Vejamos, aquilo que “todos” (incluindo o José Saramago) queremos para Lisboa é uma candidatura de esquerda, materializada no António Costa.
O que vemos? Um saco de gatos a quererem protagonismo, desde o PCP, BE, passando pelo Cidadãos por Lisboa. Afinal onde está o melhor para Lisboa? Na candidatura do PSL?
Com efeito, a lógica do quanto pior melhor (do PCP) não cabe na cabeça de alguém que amando a sua cidade, a vê empurrada para o ranking das votações. O poder local, tem importância a mais para este tipo de jogos que podem acabar com o adversário a ganhar com muita folga.

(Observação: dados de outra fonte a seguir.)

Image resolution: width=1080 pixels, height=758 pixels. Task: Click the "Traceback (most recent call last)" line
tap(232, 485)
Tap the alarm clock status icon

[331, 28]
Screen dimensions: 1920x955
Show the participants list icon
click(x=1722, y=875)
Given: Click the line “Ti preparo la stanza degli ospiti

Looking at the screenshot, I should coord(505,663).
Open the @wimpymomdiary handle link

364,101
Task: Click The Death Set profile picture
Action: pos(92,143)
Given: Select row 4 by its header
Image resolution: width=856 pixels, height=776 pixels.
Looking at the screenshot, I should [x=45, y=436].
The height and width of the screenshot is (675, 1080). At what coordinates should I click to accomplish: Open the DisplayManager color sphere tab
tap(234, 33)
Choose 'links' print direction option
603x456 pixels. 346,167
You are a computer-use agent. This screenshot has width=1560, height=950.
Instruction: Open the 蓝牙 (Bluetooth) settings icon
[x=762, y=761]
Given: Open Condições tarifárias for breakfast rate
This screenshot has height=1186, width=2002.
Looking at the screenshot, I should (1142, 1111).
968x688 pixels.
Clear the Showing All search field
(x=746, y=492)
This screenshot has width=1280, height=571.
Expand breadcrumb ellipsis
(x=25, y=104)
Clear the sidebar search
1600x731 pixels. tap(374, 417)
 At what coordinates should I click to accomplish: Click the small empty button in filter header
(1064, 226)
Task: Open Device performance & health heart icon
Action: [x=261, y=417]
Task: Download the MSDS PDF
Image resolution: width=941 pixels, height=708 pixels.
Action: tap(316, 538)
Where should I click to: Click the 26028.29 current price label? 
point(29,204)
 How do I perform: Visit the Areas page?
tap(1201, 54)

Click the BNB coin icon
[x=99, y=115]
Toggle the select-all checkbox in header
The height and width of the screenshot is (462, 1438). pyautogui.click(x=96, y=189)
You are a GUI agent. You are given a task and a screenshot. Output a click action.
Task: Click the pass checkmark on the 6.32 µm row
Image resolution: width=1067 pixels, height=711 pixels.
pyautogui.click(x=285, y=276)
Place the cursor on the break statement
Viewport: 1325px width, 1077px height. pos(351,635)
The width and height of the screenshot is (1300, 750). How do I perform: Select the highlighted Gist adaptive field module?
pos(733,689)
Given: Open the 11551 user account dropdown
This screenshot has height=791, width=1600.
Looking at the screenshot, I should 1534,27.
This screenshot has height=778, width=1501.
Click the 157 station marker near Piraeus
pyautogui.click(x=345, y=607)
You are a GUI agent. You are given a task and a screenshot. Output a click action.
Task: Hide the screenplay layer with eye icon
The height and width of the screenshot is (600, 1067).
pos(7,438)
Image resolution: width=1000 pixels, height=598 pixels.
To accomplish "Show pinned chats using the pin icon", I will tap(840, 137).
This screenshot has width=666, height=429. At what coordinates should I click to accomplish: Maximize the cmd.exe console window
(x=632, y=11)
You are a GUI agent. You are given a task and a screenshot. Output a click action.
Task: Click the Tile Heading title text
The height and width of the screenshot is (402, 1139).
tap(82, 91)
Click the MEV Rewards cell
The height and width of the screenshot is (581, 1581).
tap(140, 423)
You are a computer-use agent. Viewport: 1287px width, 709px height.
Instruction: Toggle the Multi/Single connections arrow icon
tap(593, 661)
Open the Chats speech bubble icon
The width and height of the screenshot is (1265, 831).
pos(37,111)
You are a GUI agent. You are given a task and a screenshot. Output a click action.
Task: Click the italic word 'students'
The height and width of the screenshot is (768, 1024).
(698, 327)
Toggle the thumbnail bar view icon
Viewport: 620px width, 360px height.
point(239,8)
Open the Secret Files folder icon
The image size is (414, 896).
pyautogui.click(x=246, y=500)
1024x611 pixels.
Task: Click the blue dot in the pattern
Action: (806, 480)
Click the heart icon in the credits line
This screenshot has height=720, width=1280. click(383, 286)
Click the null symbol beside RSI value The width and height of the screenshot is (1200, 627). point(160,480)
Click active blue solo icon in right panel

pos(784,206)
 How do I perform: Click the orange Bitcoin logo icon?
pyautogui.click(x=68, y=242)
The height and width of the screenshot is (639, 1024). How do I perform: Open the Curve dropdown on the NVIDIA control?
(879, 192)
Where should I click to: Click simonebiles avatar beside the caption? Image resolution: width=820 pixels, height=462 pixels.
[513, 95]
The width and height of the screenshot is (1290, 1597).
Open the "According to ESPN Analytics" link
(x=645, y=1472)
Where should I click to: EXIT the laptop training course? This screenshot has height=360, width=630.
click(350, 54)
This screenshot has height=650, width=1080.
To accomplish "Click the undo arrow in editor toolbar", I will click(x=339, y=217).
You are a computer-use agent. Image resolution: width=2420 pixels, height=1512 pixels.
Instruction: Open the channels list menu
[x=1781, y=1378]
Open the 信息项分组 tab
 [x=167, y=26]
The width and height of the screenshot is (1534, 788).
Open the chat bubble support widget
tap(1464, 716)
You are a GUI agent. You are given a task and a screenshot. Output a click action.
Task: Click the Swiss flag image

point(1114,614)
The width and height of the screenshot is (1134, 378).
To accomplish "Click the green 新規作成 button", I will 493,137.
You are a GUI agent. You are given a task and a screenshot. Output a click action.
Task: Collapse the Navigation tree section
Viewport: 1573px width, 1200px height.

Este, é um momento demasiado sério para brincarmos aos partidos, há um projecto:
a cidade de Lisboa, capital do país, não é causa suficiente para nos unirmos?
Falamos tanto em afastamento dos cidadãos da política, da falta de cidadania e, depois damos estas “lições”. Onde está o bem comum para a cidade de Lisboa?
Em tempo de crise e de vacas magras, basta de andarmos a contar espingardas. Este espírito tacanho só é “aceitável” para os jogos das concelhias, ávidas de satisfazer as suas clientelas políticas.
Como podem ser credíveis os seus projectos (BE, PCP, etc) quando os seus interesses estão acima dos interesses dos cidadãos. Lisboa merece o melhor.